> TASK: Rewrite every line of the material below as a numbered list, and leave out the blank lines.

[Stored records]

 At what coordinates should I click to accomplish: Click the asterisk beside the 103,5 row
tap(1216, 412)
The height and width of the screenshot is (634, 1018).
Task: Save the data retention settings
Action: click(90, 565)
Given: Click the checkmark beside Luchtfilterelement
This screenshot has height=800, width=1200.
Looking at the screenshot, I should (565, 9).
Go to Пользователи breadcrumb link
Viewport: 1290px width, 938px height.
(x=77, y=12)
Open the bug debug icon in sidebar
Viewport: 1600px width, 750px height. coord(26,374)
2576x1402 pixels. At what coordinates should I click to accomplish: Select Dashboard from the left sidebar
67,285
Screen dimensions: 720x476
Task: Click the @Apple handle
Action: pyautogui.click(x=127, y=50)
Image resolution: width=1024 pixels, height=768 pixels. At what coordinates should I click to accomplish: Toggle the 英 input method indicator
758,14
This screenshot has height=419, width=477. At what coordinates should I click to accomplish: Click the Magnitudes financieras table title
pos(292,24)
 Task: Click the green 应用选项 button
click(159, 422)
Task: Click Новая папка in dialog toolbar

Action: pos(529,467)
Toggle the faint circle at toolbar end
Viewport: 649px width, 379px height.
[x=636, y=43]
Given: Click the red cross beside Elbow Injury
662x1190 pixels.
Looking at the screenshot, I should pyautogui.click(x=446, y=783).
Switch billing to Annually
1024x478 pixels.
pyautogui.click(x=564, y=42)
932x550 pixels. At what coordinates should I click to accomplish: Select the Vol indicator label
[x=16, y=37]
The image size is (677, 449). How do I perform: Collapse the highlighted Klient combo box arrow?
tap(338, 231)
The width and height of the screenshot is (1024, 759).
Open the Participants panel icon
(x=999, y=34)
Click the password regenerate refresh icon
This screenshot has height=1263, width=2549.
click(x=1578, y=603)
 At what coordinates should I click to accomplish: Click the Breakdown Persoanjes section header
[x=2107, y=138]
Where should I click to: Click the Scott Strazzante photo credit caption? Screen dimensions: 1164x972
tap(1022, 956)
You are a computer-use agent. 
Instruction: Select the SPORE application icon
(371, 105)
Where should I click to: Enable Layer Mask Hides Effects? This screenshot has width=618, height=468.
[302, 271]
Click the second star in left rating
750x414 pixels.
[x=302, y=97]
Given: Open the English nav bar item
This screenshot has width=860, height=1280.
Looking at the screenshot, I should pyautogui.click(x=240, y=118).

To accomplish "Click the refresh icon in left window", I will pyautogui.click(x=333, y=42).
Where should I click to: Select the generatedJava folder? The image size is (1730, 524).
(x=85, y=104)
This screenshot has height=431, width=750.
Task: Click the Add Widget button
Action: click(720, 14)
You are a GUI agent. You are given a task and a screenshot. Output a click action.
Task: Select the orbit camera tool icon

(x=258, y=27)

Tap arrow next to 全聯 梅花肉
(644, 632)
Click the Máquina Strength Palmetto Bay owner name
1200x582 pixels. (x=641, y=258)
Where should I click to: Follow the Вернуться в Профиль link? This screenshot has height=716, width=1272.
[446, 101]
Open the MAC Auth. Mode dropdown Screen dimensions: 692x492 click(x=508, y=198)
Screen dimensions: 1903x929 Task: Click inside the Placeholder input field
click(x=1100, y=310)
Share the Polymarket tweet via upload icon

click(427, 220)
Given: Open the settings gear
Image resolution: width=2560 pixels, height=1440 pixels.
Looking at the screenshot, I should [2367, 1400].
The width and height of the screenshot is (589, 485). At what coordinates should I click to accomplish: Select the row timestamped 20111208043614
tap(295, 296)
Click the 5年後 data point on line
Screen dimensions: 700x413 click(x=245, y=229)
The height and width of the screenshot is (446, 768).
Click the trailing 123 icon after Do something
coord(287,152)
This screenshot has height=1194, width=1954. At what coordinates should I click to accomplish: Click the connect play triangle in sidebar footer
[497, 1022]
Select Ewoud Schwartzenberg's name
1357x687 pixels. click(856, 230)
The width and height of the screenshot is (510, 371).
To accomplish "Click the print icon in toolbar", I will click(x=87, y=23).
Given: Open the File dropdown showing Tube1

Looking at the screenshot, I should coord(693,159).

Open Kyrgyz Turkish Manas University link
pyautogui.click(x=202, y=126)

> TASK RESULT:
1.  At what coordinates should I click to accomplish: Click the asterisk beside the 103,5 row
2. tap(1216, 412)
3. The height and width of the screenshot is (634, 1018).
4. Task: Save the data retention settings
5. Action: click(90, 565)
6. Given: Click the checkmark beside Luchtfilterelement
7. This screenshot has height=800, width=1200.
8. Looking at the screenshot, I should (565, 9).
9. Go to Пользователи breadcrumb link
10. Viewport: 1290px width, 938px height.
11. (x=77, y=12)
12. Open the bug debug icon in sidebar
13. Viewport: 1600px width, 750px height. coord(26,374)
14. 2576x1402 pixels. At what coordinates should I click to accomplish: Select Dashboard from the left sidebar
15. 67,285
16. Screen dimensions: 720x476
17. Task: Click the @Apple handle
18. Action: pyautogui.click(x=127, y=50)
19. Image resolution: width=1024 pixels, height=768 pixels. At what coordinates should I click to accomplish: Toggle the 英 input method indicator
20. 758,14
21. This screenshot has height=419, width=477. At what coordinates should I click to accomplish: Click the Magnitudes financieras table title
22. pos(292,24)
23.  Task: Click the green 应用选项 button
24. click(159, 422)
25. Task: Click Новая папка in dialog toolbar
26. Action: pos(529,467)
27. Toggle the faint circle at toolbar end
28. Viewport: 649px width, 379px height.
29. [x=636, y=43]
30. Given: Click the red cross beside Elbow Injury
31. 662x1190 pixels.
32. Looking at the screenshot, I should pyautogui.click(x=446, y=783).
33. Switch billing to Annually
34. 1024x478 pixels.
35. pyautogui.click(x=564, y=42)
36. 932x550 pixels. At what coordinates should I click to accomplish: Select the Vol indicator label
37. [x=16, y=37]
38. The image size is (677, 449). How do I perform: Collapse the highlighted Klient combo box arrow?
39. tap(338, 231)
40. The width and height of the screenshot is (1024, 759).
41. Open the Participants panel icon
42. (x=999, y=34)
43. Click the password regenerate refresh icon
44. This screenshot has height=1263, width=2549.
45. click(x=1578, y=603)
46.  At what coordinates should I click to accomplish: Click the Breakdown Persoanjes section header
47. [x=2107, y=138]
48. Where should I click to: Click the Scott Strazzante photo credit caption? Screen dimensions: 1164x972
49. tap(1022, 956)
50. You are a computer-use agent. 
51. Instruction: Select the SPORE application icon
52. (371, 105)
53. Where should I click to: Enable Layer Mask Hides Effects? This screenshot has width=618, height=468.
54. [302, 271]
55. Click the second star in left rating
56. 750x414 pixels.
57. [x=302, y=97]
58. Given: Open the English nav bar item
59. This screenshot has width=860, height=1280.
60. Looking at the screenshot, I should pyautogui.click(x=240, y=118).
61. To accomplish "Click the refresh icon in left window", I will pyautogui.click(x=333, y=42).
62. Where should I click to: Select the generatedJava folder? The image size is (1730, 524).
63. (x=85, y=104)
64. This screenshot has height=431, width=750.
65. Task: Click the Add Widget button
66. Action: click(720, 14)
67. You are a GUI agent. You are given a task and a screenshot. Output a click action.
68. Task: Select the orbit camera tool icon
69. (x=258, y=27)
70. Tap arrow next to 全聯 梅花肉
71. (644, 632)
72. Click the Máquina Strength Palmetto Bay owner name
73. 1200x582 pixels. (x=641, y=258)
74. Where should I click to: Follow the Вернуться в Профиль link? This screenshot has height=716, width=1272.
75. [446, 101]
76. Open the MAC Auth. Mode dropdown Screen dimensions: 692x492 click(x=508, y=198)
77. Screen dimensions: 1903x929 Task: Click inside the Placeholder input field
78. click(x=1100, y=310)
79. Share the Polymarket tweet via upload icon
80. click(427, 220)
81. Given: Open the settings gear
82. Image resolution: width=2560 pixels, height=1440 pixels.
83. Looking at the screenshot, I should [2367, 1400].
84. The width and height of the screenshot is (589, 485). At what coordinates should I click to accomplish: Select the row timestamped 20111208043614
85. tap(295, 296)
86. Click the 5年後 data point on line
87. Screen dimensions: 700x413 click(x=245, y=229)
88. The height and width of the screenshot is (446, 768).
89. Click the trailing 123 icon after Do something
90. coord(287,152)
91. This screenshot has height=1194, width=1954. At what coordinates should I click to accomplish: Click the connect play triangle in sidebar footer
92. [497, 1022]
93. Select Ewoud Schwartzenberg's name
94. 1357x687 pixels. click(856, 230)
95. The width and height of the screenshot is (510, 371).
96. To accomplish "Click the print icon in toolbar", I will click(x=87, y=23).
97. Given: Open the File dropdown showing Tube1
98. Looking at the screenshot, I should coord(693,159).
99. Open Kyrgyz Turkish Manas University link
100. pyautogui.click(x=202, y=126)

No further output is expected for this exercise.